Segment Start: Excerpted text
South African military officials say they are fighting a "human war" against the "formidable enemy" of HIV/Aids.
South Africa's armed forces are 'stretched'
Some 23% of South Africa's troops are infected with HIV - a similar rate to the adult population at large.
The army is taking part in a US-funded programme to see how Aids is affecting its combat-readiness.
This includes giving anti-retroviral drugs (ARVs) to some 1,000 soldiers. The government has been criticised for being slow to give ARVs to the public.
Some five million South Africans are HIV positive - more than any other nationality in the world.
"At this stage we do rise to the occasion as an organisation, but we are starting to get stretched," said Brigadier General Pieter Oelofse, director of medicine for the South African Military Health Service.
"We are a mirror-image of the population at large. We've got a challenge," he said at South Africa's second national Aids conference.
He said the army was getting "stretched" with its peace missions in Burundi and the Democratic Republic of Congo.
Under UN guidelines, HIV positive troops were not being deployed abroad, he said.
But Colonel Xolani Currie, commander of Project Phidisa, which is carrying out research on the effects of HIV on the military, said the ARVs were making a difference.
"We had members sitting hopelessly at the base with no hope," he said.
"Some of them are now running around in the mountains," he said, referring to HIV-positive troops now serving in border control units.
Segment End: Excerpted text
Segment Start: Entries provided
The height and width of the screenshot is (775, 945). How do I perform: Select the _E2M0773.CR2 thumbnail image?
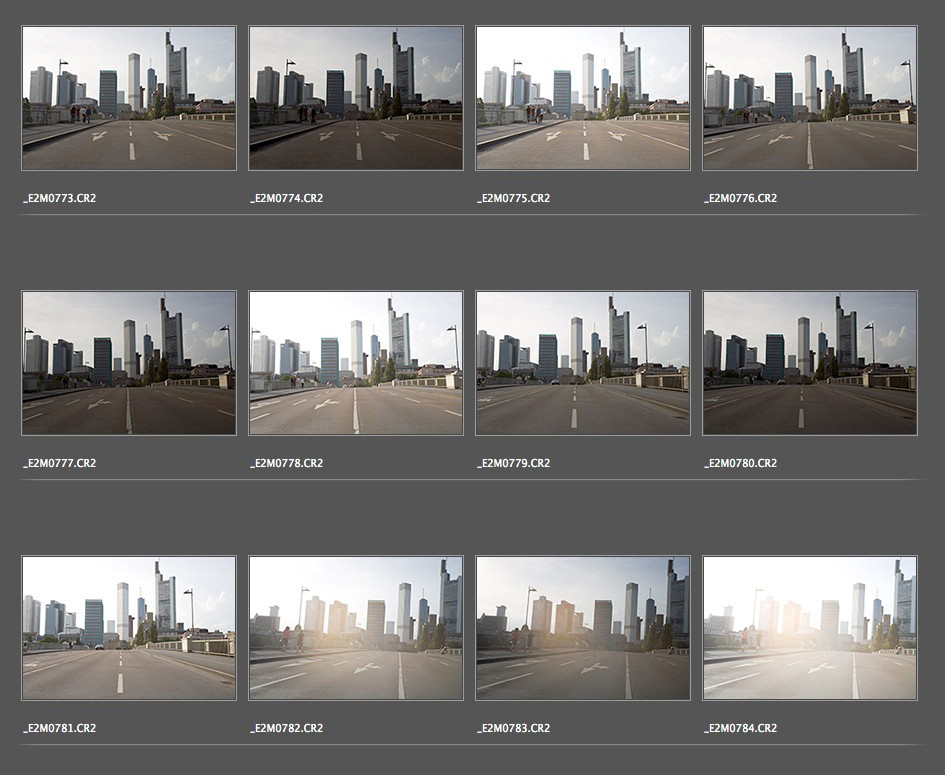coord(129,98)
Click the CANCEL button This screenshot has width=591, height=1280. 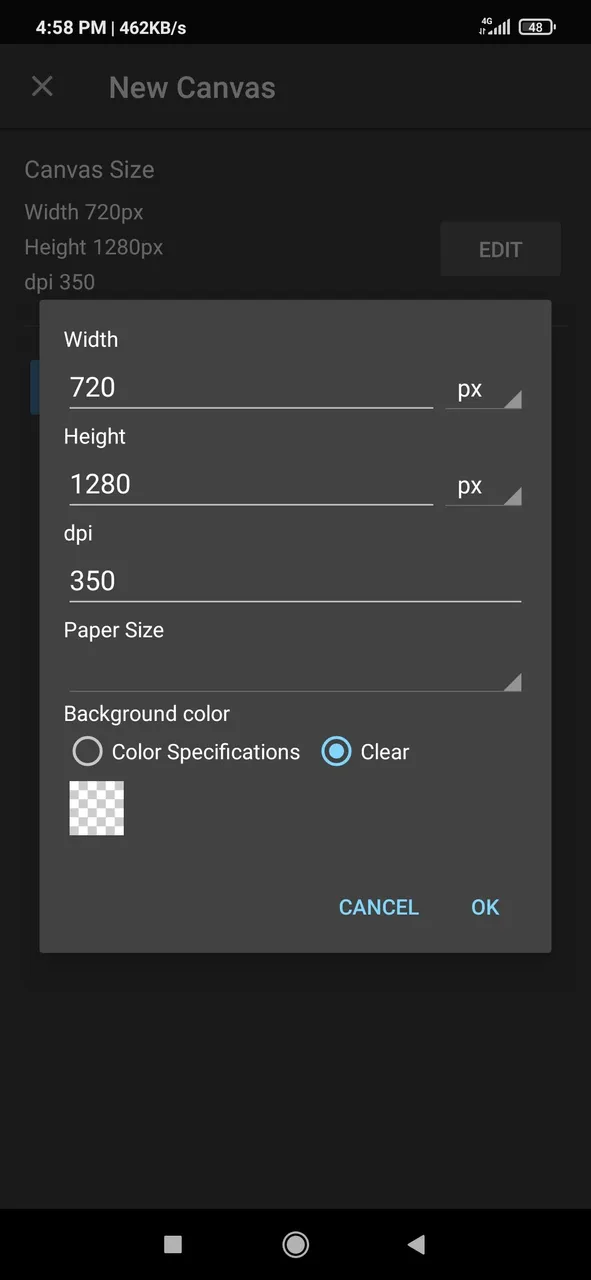pos(378,907)
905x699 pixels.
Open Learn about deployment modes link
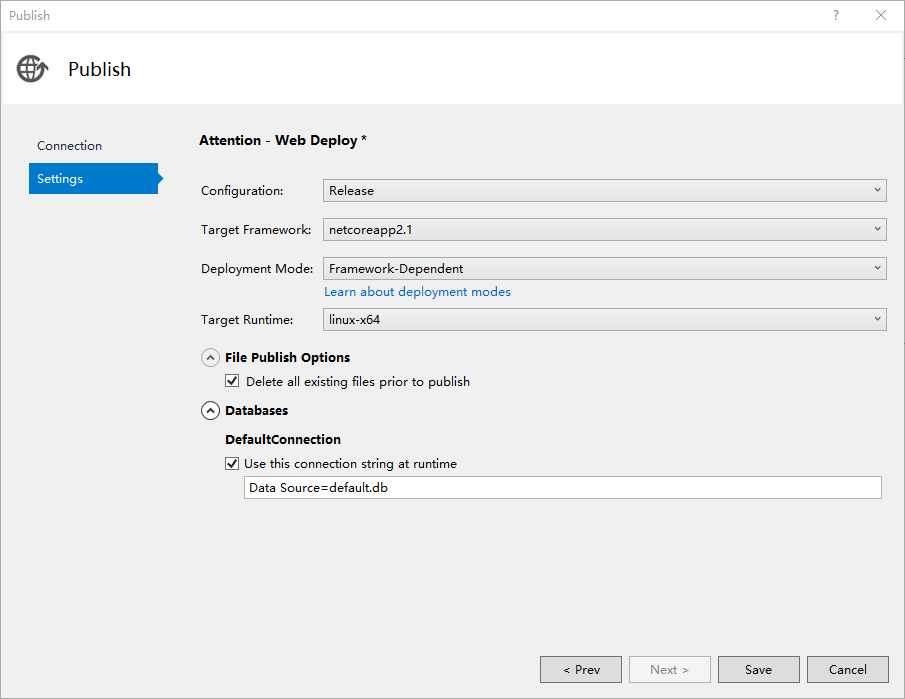417,292
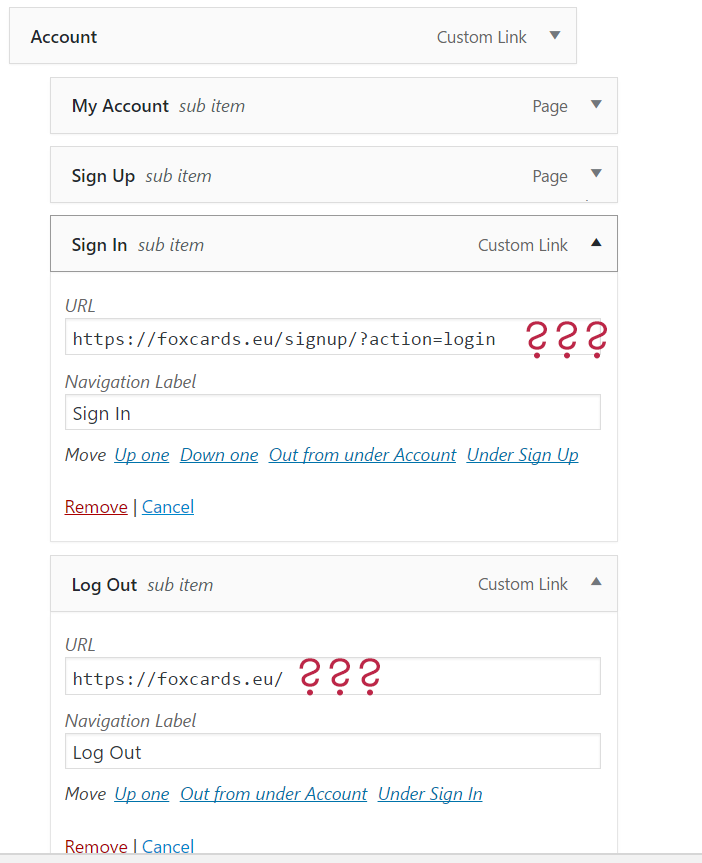Remove the Sign In menu item
702x863 pixels.
[x=96, y=507]
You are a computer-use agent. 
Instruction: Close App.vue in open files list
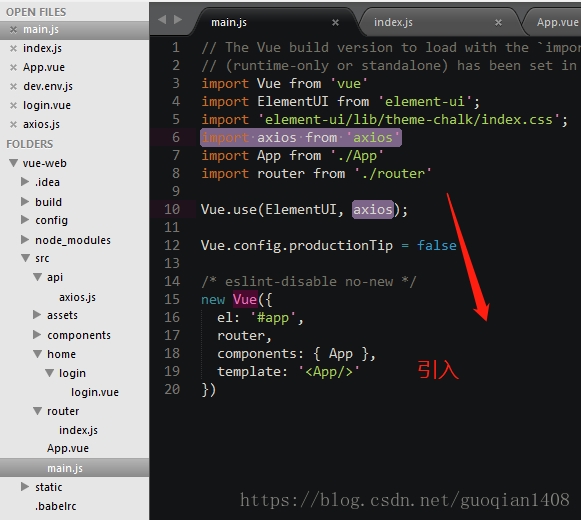13,67
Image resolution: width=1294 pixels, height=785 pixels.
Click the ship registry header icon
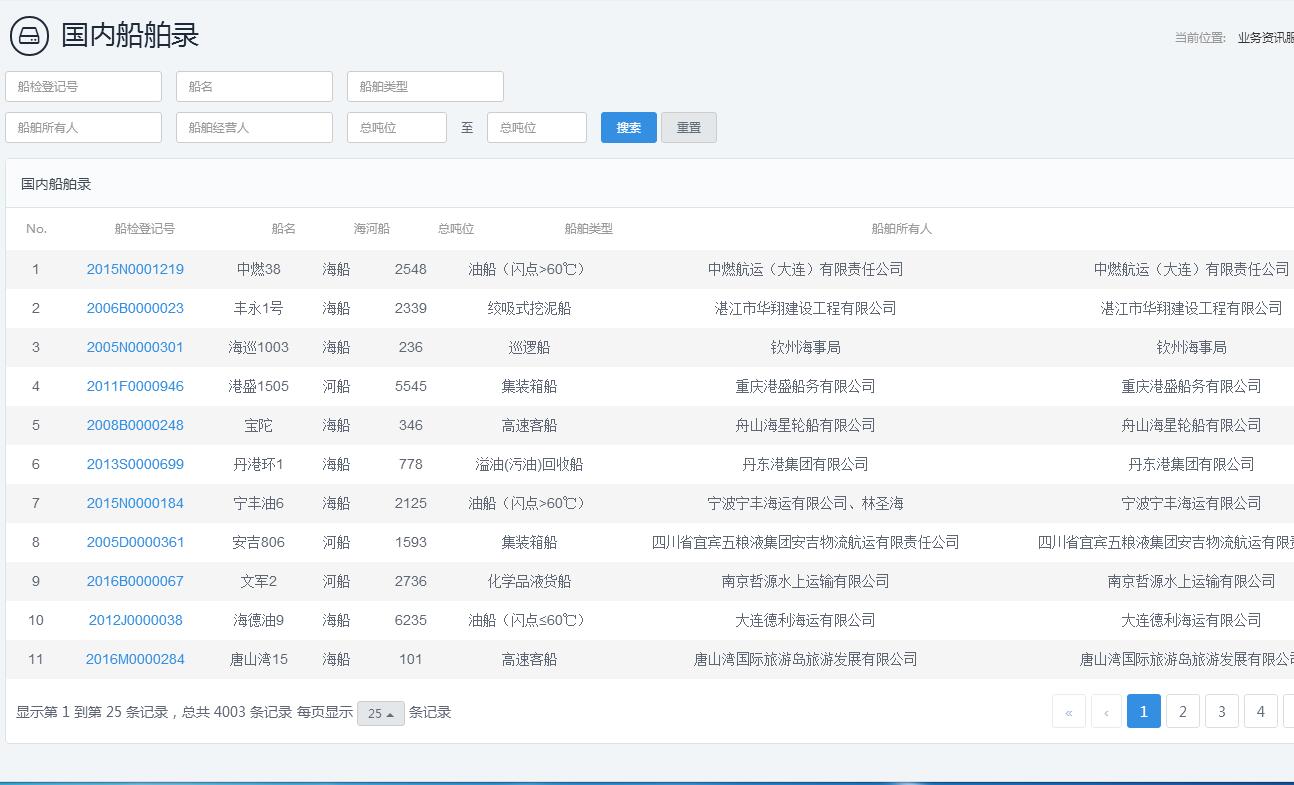point(29,36)
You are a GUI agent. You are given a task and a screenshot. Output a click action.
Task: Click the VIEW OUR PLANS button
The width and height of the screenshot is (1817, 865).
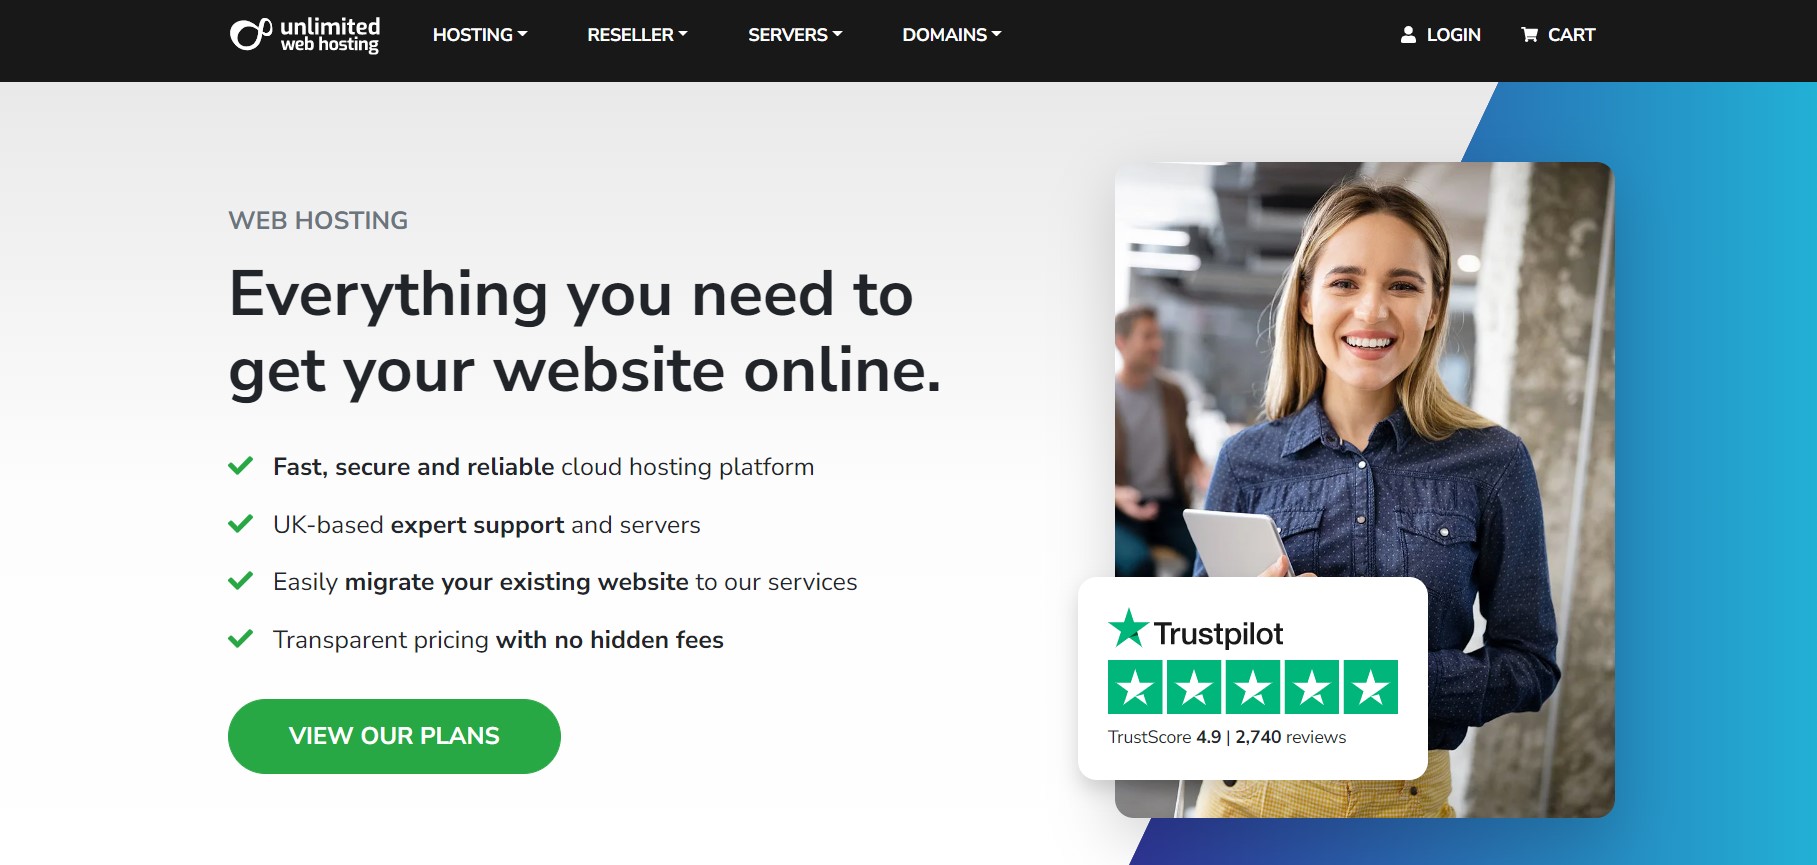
Segment End: Entries provided
According to the article on HIV/Aids in South Africa's armed forces, what share of the country's troops are infected with HIV?

Some 23%, a rate similar to that of the adult population at large.